To do
In the records below, find the line that contains "Where should I click to: Click the Conditions" and the line that contains "Select the Japan holder cell". Set down exactly those lines and every line between them, and nothing more.

+++ Records for this task +++

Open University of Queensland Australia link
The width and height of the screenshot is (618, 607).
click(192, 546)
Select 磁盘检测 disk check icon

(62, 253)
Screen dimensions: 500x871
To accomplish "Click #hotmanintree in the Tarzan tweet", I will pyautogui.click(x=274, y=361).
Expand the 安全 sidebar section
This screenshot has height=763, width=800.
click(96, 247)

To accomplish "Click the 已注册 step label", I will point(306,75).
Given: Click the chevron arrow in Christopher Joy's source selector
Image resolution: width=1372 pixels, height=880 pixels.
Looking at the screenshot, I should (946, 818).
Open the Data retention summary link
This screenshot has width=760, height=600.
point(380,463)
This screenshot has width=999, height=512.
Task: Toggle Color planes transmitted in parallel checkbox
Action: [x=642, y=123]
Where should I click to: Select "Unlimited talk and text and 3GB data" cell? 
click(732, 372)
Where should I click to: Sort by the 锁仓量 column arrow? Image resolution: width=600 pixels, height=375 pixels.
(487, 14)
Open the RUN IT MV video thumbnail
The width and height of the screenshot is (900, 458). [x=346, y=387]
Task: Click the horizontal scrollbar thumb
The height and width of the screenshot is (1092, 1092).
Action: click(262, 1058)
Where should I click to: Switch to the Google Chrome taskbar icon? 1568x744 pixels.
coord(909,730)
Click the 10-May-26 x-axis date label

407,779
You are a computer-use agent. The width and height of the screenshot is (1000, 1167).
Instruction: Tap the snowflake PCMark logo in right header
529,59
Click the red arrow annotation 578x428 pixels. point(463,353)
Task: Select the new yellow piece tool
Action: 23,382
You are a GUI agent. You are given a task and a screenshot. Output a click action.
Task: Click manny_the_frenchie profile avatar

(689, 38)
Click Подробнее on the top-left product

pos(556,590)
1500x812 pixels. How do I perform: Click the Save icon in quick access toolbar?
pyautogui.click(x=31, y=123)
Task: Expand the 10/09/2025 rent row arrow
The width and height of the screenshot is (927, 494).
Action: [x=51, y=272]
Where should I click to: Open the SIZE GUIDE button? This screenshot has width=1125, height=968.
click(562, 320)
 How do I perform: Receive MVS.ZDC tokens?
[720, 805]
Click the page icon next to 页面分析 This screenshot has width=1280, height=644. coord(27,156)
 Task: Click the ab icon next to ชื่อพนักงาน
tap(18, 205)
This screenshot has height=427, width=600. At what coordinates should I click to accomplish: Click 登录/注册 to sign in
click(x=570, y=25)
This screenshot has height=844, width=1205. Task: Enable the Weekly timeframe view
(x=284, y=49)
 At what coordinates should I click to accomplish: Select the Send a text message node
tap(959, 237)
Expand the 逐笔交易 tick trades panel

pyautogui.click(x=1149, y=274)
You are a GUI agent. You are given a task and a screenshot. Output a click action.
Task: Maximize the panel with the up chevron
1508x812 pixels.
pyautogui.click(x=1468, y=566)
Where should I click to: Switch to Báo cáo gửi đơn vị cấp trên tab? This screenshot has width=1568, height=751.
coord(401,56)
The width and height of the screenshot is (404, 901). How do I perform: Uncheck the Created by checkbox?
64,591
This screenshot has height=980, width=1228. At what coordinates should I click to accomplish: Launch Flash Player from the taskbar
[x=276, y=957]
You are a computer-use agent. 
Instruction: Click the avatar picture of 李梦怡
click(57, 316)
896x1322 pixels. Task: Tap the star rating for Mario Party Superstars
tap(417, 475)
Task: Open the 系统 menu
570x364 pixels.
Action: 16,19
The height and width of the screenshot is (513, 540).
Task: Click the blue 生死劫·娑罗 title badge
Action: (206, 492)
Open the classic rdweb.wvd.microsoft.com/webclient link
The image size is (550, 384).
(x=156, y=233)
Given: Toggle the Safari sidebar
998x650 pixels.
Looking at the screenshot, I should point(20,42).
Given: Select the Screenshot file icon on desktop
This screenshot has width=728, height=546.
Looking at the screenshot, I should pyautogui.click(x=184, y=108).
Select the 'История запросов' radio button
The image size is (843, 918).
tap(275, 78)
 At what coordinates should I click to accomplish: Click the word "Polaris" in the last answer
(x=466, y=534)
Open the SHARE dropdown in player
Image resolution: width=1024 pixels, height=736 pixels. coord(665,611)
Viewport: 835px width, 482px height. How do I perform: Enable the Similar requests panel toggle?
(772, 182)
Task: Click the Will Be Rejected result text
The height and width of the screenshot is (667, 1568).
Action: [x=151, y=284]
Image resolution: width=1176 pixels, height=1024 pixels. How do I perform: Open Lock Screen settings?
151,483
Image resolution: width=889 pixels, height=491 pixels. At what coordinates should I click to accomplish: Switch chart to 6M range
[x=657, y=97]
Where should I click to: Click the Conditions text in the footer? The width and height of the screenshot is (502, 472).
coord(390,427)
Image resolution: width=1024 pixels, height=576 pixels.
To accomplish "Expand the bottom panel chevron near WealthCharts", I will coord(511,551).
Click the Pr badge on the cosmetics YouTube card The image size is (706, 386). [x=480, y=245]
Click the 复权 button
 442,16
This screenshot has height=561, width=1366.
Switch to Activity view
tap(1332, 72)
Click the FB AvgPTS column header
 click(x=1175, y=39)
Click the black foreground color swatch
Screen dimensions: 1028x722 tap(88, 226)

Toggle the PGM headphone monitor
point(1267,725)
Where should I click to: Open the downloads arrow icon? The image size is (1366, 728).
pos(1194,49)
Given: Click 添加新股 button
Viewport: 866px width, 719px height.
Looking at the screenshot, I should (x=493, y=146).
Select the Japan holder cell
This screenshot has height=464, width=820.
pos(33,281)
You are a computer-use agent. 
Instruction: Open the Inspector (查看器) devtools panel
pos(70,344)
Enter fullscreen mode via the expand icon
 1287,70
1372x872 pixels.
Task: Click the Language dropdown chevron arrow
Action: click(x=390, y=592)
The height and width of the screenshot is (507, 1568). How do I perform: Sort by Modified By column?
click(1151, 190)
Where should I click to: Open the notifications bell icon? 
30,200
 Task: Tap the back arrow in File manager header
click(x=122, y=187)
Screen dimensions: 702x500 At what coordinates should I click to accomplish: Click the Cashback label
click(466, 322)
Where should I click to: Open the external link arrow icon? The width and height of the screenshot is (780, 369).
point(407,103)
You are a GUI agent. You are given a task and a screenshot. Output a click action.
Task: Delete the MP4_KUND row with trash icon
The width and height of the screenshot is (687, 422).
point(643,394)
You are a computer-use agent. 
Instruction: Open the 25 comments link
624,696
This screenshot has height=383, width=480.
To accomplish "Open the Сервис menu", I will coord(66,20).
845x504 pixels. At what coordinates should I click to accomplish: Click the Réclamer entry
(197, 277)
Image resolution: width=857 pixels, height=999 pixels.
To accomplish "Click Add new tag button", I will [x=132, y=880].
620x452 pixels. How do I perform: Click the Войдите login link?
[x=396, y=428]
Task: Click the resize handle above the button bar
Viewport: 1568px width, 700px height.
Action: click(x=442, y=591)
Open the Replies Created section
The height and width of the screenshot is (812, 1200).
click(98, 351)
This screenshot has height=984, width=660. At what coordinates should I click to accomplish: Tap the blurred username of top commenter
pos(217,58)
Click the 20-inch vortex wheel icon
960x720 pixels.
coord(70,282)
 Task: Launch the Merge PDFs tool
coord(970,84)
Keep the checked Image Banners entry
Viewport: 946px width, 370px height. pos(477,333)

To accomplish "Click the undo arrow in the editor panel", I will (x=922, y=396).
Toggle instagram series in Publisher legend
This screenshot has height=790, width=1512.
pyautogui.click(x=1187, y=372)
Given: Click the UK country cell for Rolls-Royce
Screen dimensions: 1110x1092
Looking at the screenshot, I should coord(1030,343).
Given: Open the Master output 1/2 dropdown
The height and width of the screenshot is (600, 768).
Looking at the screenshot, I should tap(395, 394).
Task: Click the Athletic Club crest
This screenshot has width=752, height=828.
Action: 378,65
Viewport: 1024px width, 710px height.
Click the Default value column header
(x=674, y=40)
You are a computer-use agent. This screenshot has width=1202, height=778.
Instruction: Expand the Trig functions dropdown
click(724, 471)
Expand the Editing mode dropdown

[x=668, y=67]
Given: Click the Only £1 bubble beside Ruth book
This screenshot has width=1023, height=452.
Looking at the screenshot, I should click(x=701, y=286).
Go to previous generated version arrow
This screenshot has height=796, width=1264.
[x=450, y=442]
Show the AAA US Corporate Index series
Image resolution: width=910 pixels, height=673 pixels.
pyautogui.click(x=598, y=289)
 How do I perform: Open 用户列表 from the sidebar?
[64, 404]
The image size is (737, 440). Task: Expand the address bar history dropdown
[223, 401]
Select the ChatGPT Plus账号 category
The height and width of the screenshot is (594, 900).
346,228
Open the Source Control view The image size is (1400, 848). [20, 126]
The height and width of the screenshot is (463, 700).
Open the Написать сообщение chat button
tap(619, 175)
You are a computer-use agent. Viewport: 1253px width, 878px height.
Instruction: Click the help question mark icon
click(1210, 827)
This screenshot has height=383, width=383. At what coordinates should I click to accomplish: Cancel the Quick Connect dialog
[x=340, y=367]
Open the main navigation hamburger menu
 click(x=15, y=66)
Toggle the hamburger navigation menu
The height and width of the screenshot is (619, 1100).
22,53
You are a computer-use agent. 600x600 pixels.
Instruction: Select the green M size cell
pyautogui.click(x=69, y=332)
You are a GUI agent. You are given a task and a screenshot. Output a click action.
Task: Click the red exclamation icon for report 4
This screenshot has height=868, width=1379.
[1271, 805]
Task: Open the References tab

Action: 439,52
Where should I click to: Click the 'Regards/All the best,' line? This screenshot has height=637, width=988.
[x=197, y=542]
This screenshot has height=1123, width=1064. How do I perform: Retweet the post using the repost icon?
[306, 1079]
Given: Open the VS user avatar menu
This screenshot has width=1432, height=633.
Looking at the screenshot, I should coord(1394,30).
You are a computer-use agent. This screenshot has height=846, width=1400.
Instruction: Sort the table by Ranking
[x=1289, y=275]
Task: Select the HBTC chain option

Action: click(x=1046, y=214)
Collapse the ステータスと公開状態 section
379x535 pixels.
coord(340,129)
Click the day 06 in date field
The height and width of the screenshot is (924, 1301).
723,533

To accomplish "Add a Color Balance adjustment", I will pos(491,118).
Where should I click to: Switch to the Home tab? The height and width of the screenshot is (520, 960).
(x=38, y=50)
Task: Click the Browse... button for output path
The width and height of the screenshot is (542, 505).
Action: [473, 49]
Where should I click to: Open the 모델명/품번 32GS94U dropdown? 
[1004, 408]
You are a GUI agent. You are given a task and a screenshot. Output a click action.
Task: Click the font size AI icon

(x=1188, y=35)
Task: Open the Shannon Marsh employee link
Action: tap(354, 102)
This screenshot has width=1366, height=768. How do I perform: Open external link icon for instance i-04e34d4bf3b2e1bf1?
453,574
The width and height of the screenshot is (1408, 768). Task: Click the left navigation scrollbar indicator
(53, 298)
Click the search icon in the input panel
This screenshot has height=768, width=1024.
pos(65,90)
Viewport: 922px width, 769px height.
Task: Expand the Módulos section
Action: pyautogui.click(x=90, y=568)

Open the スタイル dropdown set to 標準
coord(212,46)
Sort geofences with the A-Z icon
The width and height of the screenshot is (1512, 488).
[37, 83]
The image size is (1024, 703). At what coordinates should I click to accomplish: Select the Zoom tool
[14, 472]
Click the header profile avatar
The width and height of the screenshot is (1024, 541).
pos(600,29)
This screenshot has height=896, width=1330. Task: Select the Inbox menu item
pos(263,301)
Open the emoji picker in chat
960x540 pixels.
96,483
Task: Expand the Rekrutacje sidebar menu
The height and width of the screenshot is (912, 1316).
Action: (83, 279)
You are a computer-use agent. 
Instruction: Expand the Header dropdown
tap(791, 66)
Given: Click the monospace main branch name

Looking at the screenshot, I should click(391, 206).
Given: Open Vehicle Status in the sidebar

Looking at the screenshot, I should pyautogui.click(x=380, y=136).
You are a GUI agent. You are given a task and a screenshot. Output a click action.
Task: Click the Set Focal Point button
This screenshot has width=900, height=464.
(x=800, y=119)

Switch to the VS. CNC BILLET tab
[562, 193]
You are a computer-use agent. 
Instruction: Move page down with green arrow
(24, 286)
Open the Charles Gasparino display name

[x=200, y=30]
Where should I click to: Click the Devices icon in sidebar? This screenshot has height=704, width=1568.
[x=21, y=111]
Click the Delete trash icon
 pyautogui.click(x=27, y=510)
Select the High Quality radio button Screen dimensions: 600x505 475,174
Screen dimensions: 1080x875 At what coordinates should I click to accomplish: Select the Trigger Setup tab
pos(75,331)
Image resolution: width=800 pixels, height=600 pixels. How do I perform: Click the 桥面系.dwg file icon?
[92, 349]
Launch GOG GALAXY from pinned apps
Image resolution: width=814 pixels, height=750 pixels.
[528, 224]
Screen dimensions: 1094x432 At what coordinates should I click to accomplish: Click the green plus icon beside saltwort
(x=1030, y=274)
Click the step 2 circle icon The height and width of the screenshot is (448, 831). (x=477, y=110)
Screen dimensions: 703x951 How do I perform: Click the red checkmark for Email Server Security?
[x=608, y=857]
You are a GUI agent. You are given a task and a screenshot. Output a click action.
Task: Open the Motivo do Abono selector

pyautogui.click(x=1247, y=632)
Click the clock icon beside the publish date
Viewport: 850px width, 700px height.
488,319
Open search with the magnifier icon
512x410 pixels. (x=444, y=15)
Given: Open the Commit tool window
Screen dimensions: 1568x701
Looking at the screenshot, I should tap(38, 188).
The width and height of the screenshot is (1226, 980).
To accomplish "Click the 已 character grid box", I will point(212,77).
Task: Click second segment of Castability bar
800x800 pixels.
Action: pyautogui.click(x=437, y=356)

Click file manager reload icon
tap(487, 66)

+++

Solution to the problem
Where should I click to: Click the Conditions text in the footer? The width and height of the screenshot is (502, 472).
coord(390,427)
Image resolution: width=1024 pixels, height=576 pixels.
To accomplish "Expand the bottom panel chevron near WealthCharts", I will coord(511,551).
Click the Pr badge on the cosmetics YouTube card The image size is (706, 386). [x=480, y=245]
Click the 复权 button
 442,16
This screenshot has height=561, width=1366.
Switch to Activity view
tap(1332, 72)
Click the FB AvgPTS column header
 click(x=1175, y=39)
Click the black foreground color swatch
Screen dimensions: 1028x722 tap(88, 226)

Toggle the PGM headphone monitor
point(1267,725)
Where should I click to: Open the downloads arrow icon? The image size is (1366, 728).
pos(1194,49)
Given: Click 添加新股 button
Viewport: 866px width, 719px height.
Looking at the screenshot, I should (x=493, y=146).
Select the Japan holder cell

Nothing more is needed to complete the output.